The Twins had one foot in the clubhouse Friday night. Fans were ready for the scheduled postgame fireworks.

Then it all unraveled in the ninth with Glen Perkins, of all pitchers, on the mound.

Fortunately for the Twins, Brian Dozier has come into his own, and he was there Friday to untangle the Twins from a big mess.

Chicago scored twice off Perkins in the ninth to tie the score, and more runs were coming before Dozier began a huge inning-ending double play. Then Dozier stroked a two-out RBI single in the bottom of the ninth, scoring Eduardo Escobar from second with the winning run in a 5-4 victory over the White Sox.

Perkins retired the first batter he faced in the ninth, but Dayan Viciedo hit a deep fly to left that was misplayed by Josh Willingham into a triple. That was the first of four consecutive hits off Perkins that scored two runs to tie the score.

Manager Ron Gardenhire had Perkins walk Gordon Beckham intentionally to load the bases for Chicago's No. 3 hitter, Conor Gillaspie. And Jose Abreu, who hit his 21st homer of the season in the first inning, was on deck.

"I don't ever really like to walk anybody and force [Perkins] to do that," Gardenhire said, "but I felt we had to go that way and take a shot."

It was up to his infielders, playing halfway, to make the right read. Go for two or the safer force play at home? Gillaspie put that decision in Dozier's hands with a ground ball to his left.

"My first step was to go home because it bounced so high," Dozier said. "Then it was to my left just a tad. Something clicked to stay back on it and turn and throw it."

Shortstop Danny Santana caught the throw at second and needed all of his strong arm to throw Gillaspie out at first to end the inning. Twins players bounced into the dugout pumping their fists.

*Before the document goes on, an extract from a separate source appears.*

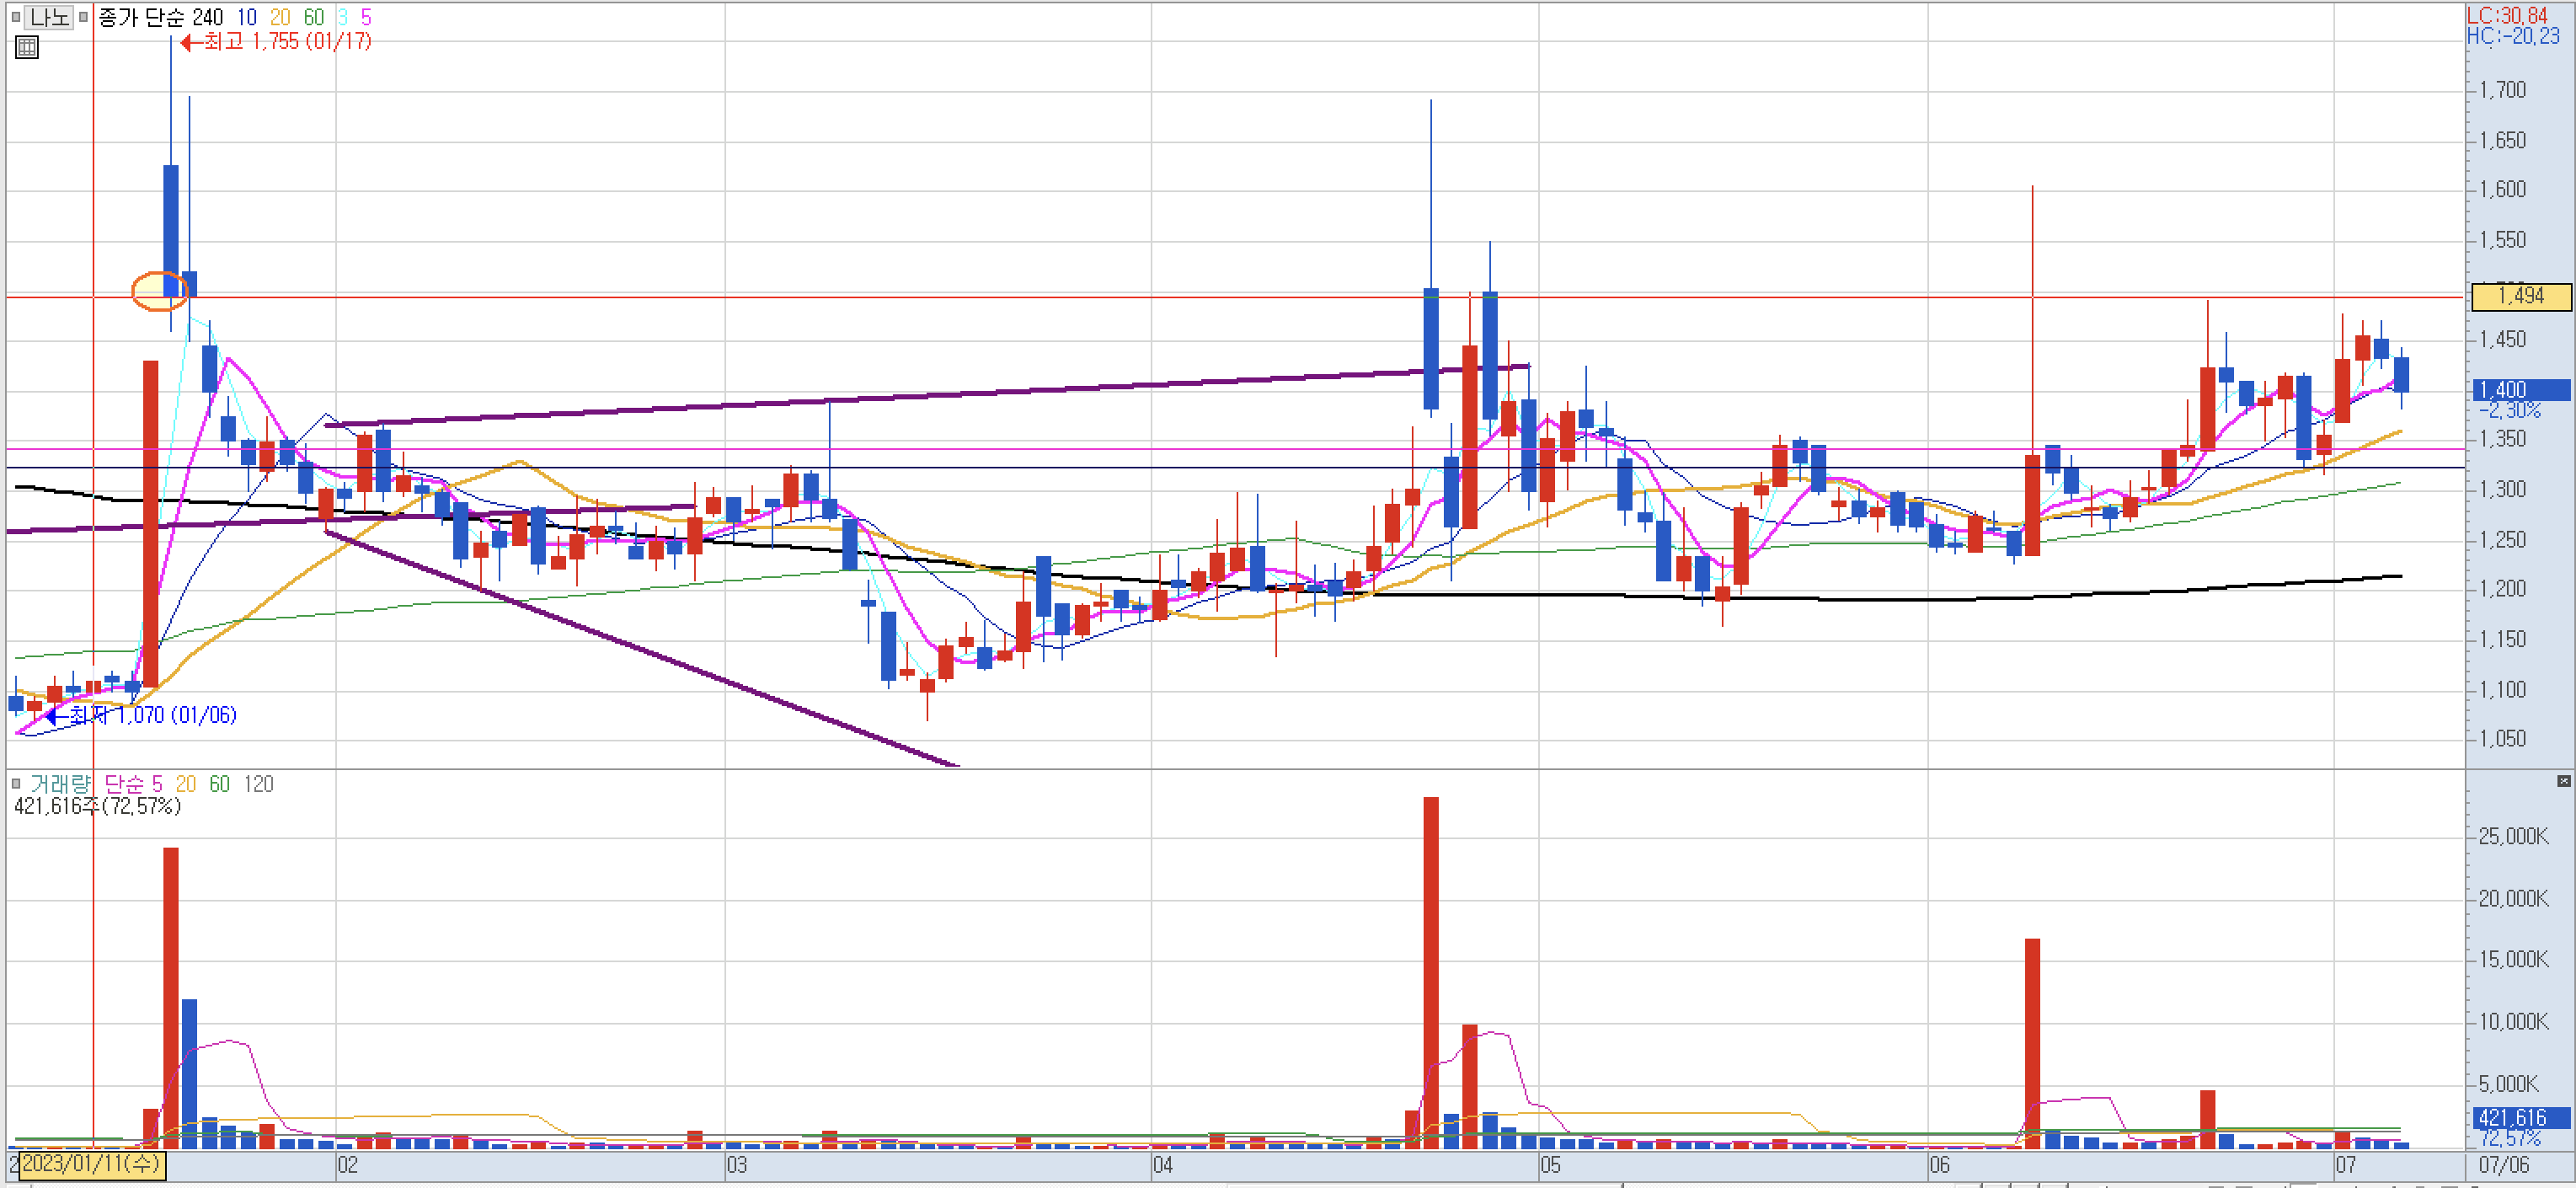2576x1188 pixels.
Task: Close the volume panel with X icon
Action: (x=2563, y=781)
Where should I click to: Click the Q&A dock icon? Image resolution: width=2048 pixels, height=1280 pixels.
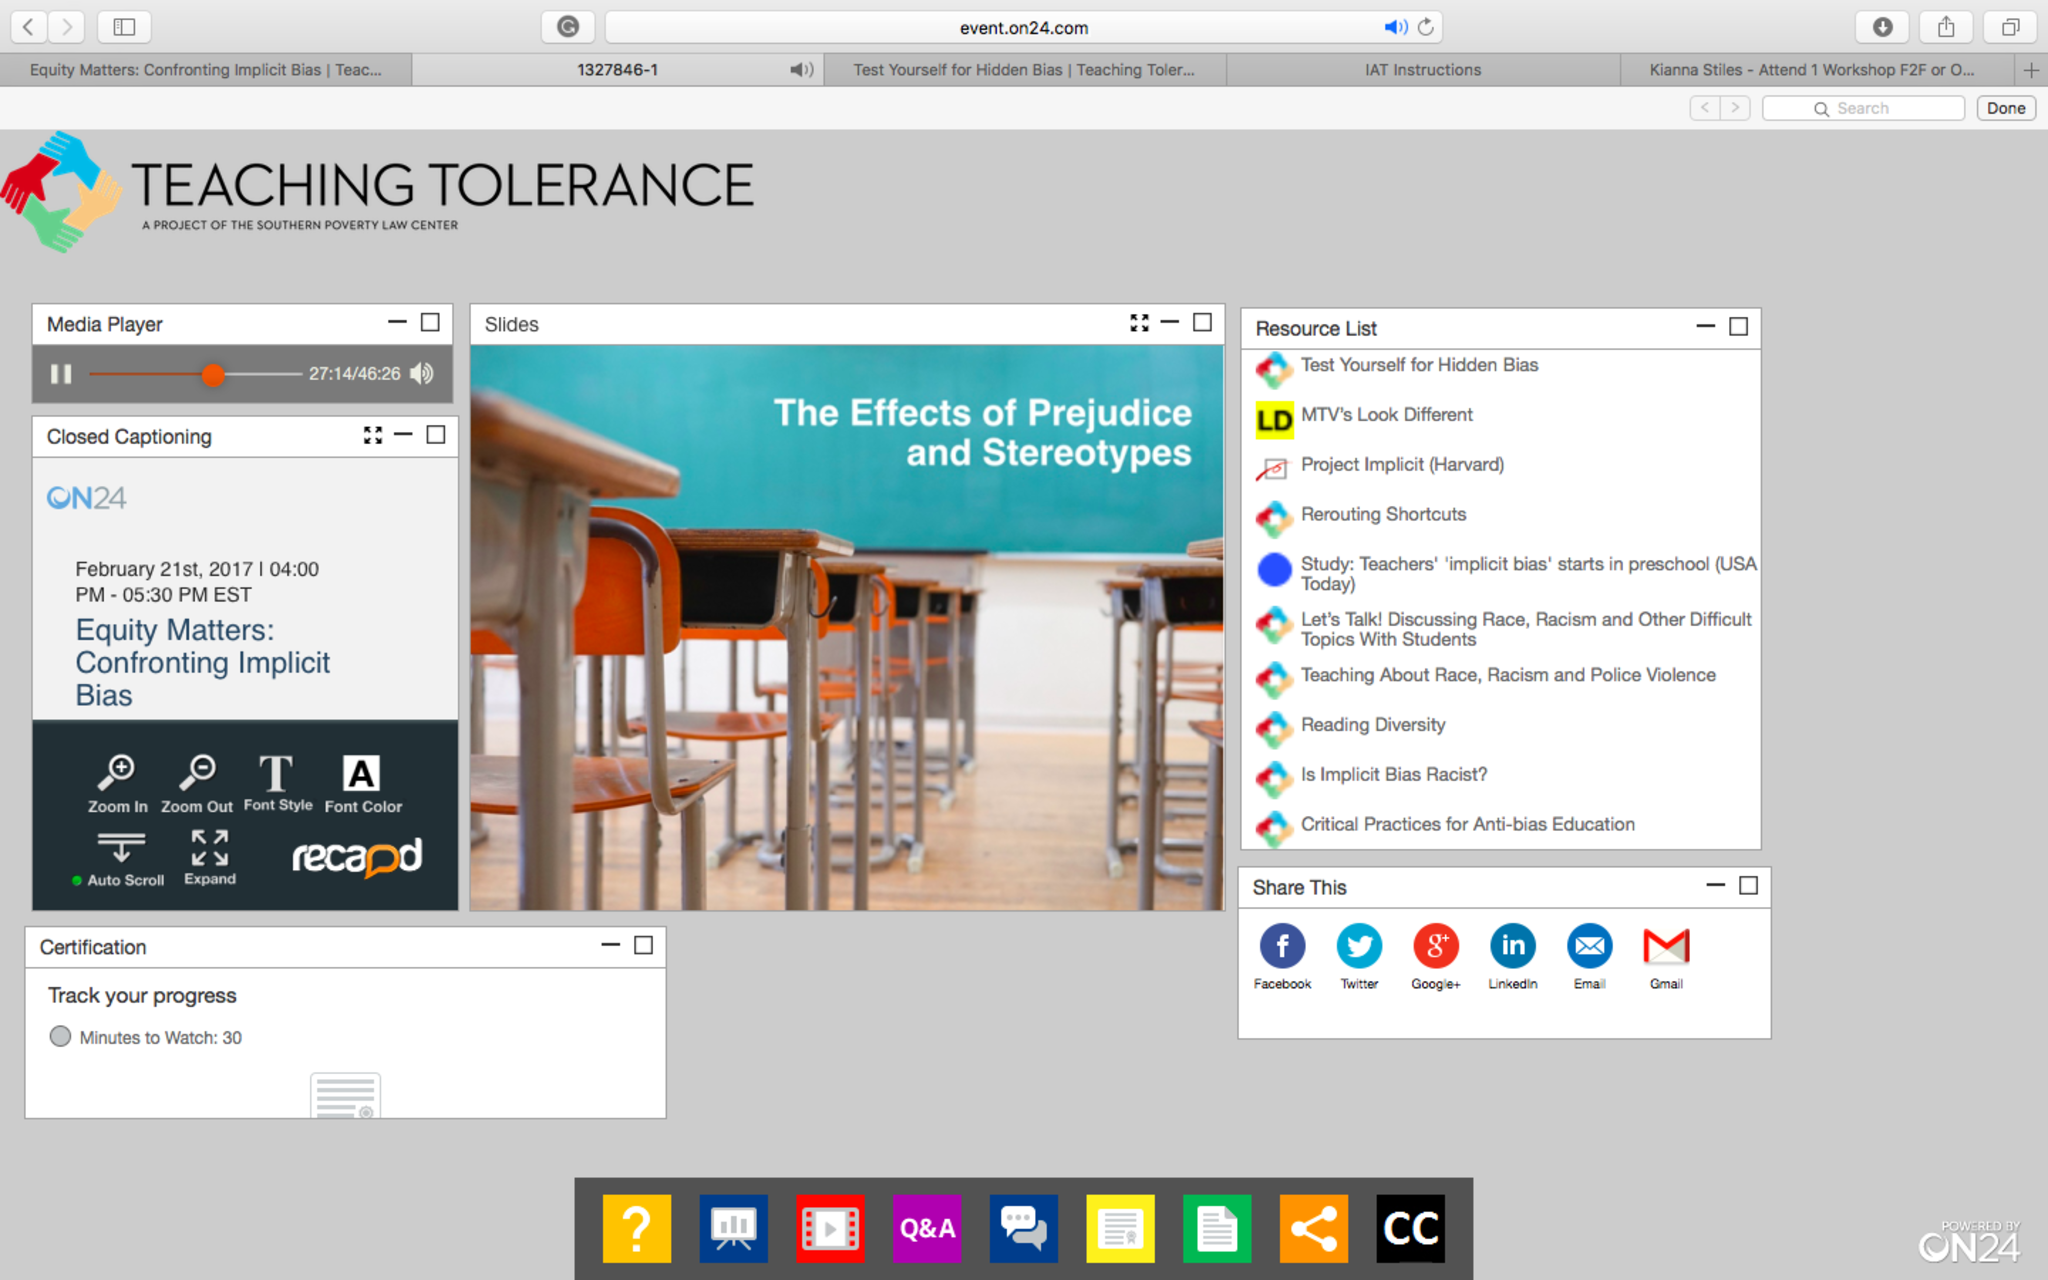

Escobar and Sam Fuld drew one-out walks in the bottom of the ninth off Daniel Webb (4-1). Scott Downs entered and got Santana to line out to left for the second out. White Sox manager Robin Ventura replaced Downs with his closer, Ronald Belisario, to face Dozier.

Dozier got a pitch up in the zone and singled to left. Escobar was waved home and slid in ahead of Adrian Nieto's tag.

The Twins celebrated. Ventura argued that Escobar missed the plate. Gardenhire ran out and argued that Nieto illegally blocked the plate, anyway.

Replays showed that Escobar touched the plate. Game over. Twins win the first two games of the series.

"I would have had an issue if they had called it [out]," Gardenhire said. "I would have been up in the pressbox with you."

Beckham and Abreu homered off of Ricky Nolasco in the first inning to give Chicago the early lead. The Twins scored three runs in the second, two coming on a bases-loaded double by Escobar. Kurt Suzuki made it 4-2 with a RBI single in the third.

Nolasco lasted only 5⅓ innings, but the bullpen relay worked before Perkins (3-0) blew his third save in 21 tries. But Dozier stepped up with his defense and his bat to put things back in order.

"The walk-off hit, it is what it is," Dozier said, "but [the double play] was one of the best feelings I've had in a while."